> [Task objective]: Both the line with "Click the Validate button in CPU-Z" and the line with "Task: Open the spiked skull poster image" in the records below must appear in the output, along with every line between them, exactly and with nothing added.

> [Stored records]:
###

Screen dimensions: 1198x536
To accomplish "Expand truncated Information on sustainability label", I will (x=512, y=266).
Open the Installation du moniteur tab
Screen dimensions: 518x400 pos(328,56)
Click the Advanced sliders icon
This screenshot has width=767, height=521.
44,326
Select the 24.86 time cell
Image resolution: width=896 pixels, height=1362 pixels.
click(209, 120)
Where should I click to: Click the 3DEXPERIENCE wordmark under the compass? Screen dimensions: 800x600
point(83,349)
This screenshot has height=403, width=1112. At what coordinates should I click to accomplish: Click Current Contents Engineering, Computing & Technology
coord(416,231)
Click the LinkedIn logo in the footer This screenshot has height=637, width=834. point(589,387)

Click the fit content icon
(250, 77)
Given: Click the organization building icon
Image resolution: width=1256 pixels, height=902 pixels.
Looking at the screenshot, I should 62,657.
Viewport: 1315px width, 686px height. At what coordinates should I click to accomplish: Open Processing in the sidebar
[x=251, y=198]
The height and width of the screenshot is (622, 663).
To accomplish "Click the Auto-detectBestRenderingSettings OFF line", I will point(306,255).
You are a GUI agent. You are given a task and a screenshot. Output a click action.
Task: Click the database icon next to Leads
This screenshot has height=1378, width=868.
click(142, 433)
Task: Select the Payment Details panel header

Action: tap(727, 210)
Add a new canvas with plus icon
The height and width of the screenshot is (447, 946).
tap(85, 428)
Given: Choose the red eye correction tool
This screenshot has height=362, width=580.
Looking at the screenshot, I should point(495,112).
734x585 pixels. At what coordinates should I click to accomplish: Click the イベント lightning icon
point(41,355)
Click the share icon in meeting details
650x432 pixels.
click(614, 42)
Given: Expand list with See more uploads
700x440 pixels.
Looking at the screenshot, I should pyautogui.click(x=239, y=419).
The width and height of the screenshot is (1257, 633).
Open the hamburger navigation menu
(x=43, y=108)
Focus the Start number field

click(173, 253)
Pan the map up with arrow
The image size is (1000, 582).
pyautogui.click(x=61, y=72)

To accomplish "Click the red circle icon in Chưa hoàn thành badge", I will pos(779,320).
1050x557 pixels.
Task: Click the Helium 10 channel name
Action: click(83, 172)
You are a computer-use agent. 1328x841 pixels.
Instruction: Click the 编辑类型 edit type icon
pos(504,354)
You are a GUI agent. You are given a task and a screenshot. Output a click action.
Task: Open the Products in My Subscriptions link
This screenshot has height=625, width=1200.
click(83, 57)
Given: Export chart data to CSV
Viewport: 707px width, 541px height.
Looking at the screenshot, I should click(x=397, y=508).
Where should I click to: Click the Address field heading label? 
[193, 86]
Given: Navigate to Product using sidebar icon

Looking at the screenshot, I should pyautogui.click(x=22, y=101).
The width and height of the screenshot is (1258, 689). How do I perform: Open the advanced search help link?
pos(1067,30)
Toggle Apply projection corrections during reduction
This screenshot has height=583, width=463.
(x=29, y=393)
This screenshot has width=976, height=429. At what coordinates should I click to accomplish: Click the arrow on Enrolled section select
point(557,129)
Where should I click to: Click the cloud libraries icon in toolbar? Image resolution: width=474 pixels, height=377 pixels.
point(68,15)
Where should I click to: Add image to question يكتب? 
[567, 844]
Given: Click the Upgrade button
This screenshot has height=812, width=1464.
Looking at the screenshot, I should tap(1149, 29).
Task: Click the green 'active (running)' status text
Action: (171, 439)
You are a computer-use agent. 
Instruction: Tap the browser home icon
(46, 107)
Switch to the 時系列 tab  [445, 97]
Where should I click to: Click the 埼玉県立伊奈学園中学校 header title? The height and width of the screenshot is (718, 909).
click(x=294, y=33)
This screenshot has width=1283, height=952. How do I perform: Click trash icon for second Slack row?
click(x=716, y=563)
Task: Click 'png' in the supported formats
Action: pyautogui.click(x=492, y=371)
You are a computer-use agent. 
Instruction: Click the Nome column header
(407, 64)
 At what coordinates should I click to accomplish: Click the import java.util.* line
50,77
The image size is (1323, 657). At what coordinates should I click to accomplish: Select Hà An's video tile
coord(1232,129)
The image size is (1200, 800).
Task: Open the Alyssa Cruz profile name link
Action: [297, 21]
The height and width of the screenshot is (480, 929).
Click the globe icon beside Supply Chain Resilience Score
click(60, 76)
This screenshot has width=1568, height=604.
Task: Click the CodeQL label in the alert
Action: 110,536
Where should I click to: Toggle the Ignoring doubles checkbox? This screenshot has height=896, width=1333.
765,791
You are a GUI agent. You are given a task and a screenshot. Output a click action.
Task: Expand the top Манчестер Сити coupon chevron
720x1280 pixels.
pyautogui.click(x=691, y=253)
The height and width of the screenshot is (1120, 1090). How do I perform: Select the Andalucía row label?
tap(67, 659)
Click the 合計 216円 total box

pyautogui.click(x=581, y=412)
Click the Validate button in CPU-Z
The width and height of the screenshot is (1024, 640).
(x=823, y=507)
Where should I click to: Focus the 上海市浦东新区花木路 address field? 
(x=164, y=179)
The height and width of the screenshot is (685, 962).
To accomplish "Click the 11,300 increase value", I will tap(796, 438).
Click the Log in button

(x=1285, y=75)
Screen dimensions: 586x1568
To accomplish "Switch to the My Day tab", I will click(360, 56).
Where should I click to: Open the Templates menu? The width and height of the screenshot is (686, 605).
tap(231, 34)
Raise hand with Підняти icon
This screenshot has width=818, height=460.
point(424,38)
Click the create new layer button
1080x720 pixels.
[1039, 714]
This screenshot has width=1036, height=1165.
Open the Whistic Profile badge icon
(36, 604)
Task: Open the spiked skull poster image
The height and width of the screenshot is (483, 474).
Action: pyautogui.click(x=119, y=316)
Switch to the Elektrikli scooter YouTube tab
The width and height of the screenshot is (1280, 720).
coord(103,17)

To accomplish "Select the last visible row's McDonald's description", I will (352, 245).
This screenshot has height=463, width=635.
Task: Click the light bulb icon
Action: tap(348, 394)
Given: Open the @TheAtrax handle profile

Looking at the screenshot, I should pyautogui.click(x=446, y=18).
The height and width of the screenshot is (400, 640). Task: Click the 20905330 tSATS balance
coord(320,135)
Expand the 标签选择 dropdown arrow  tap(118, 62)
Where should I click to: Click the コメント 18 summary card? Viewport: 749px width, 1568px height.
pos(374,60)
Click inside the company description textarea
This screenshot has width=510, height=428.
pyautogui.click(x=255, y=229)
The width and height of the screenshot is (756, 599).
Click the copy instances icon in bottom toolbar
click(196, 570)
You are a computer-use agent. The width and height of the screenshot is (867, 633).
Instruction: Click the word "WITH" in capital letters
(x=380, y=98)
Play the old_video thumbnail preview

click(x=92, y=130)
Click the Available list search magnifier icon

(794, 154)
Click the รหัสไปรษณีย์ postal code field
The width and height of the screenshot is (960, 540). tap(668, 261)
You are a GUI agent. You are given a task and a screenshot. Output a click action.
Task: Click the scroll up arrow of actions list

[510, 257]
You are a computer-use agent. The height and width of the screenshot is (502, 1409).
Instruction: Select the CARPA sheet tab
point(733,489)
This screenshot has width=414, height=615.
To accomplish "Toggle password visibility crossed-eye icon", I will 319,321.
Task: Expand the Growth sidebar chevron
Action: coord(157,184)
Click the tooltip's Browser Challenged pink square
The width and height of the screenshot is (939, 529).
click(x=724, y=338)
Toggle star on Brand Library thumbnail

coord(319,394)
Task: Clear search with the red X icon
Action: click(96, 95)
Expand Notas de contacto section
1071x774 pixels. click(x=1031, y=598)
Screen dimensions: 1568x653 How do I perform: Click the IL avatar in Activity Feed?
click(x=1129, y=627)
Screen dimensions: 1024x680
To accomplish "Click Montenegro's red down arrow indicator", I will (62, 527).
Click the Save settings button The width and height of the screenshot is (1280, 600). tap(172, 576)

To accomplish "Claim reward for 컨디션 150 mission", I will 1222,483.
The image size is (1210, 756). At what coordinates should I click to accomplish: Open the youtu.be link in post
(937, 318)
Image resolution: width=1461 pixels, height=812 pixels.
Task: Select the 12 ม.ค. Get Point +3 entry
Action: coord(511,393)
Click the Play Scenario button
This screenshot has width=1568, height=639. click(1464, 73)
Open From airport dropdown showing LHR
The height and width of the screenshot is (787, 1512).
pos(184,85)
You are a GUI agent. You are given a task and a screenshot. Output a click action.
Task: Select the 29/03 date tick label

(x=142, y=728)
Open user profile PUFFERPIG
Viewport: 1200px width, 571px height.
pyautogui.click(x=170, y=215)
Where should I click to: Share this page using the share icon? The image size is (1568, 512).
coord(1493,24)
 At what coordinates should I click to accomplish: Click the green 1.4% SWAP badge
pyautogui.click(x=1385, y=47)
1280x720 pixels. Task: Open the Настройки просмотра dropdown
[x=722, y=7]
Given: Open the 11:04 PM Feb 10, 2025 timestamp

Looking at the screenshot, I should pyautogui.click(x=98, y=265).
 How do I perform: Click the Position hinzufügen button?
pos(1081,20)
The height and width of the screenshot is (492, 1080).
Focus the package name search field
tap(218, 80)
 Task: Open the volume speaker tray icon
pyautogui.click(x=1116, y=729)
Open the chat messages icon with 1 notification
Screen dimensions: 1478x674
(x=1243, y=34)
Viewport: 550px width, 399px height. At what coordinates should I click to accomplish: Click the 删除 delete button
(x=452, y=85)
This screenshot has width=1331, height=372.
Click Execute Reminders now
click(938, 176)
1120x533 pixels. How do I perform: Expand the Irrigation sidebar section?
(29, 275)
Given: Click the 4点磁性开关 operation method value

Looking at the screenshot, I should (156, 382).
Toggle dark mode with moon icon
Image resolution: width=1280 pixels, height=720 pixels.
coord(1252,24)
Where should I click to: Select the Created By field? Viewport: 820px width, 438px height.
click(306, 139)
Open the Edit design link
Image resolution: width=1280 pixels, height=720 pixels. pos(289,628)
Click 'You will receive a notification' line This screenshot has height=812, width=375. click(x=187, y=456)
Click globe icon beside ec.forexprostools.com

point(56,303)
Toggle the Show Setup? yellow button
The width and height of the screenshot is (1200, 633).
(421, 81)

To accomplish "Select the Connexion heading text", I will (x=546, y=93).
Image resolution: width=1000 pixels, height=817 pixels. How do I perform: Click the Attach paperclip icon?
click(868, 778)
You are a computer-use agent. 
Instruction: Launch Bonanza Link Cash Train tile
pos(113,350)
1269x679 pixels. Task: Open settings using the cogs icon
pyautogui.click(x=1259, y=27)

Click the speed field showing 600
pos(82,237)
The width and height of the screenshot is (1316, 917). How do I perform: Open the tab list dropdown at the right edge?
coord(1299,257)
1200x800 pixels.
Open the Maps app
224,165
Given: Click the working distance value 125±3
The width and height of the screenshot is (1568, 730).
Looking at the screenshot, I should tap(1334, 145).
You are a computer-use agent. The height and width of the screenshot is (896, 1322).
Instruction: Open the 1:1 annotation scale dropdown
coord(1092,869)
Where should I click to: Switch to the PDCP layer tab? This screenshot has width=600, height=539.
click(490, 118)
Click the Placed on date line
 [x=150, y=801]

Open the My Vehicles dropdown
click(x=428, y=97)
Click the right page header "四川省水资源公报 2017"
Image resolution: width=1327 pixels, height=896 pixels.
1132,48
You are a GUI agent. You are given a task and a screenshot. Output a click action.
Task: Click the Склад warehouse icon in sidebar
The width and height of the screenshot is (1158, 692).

###

> [The answer]:
Click the Validate button in CPU-Z
The width and height of the screenshot is (1024, 640).
(x=823, y=507)
Where should I click to: Focus the 上海市浦东新区花木路 address field? 
(x=164, y=179)
The height and width of the screenshot is (685, 962).
To accomplish "Click the 11,300 increase value", I will tap(796, 438).
Click the Log in button

(x=1285, y=75)
Screen dimensions: 586x1568
To accomplish "Switch to the My Day tab", I will click(360, 56).
Where should I click to: Open the Templates menu? The width and height of the screenshot is (686, 605).
tap(231, 34)
Raise hand with Підняти icon
This screenshot has width=818, height=460.
point(424,38)
Click the create new layer button
1080x720 pixels.
[1039, 714]
This screenshot has width=1036, height=1165.
Open the Whistic Profile badge icon
(36, 604)
Task: Open the spiked skull poster image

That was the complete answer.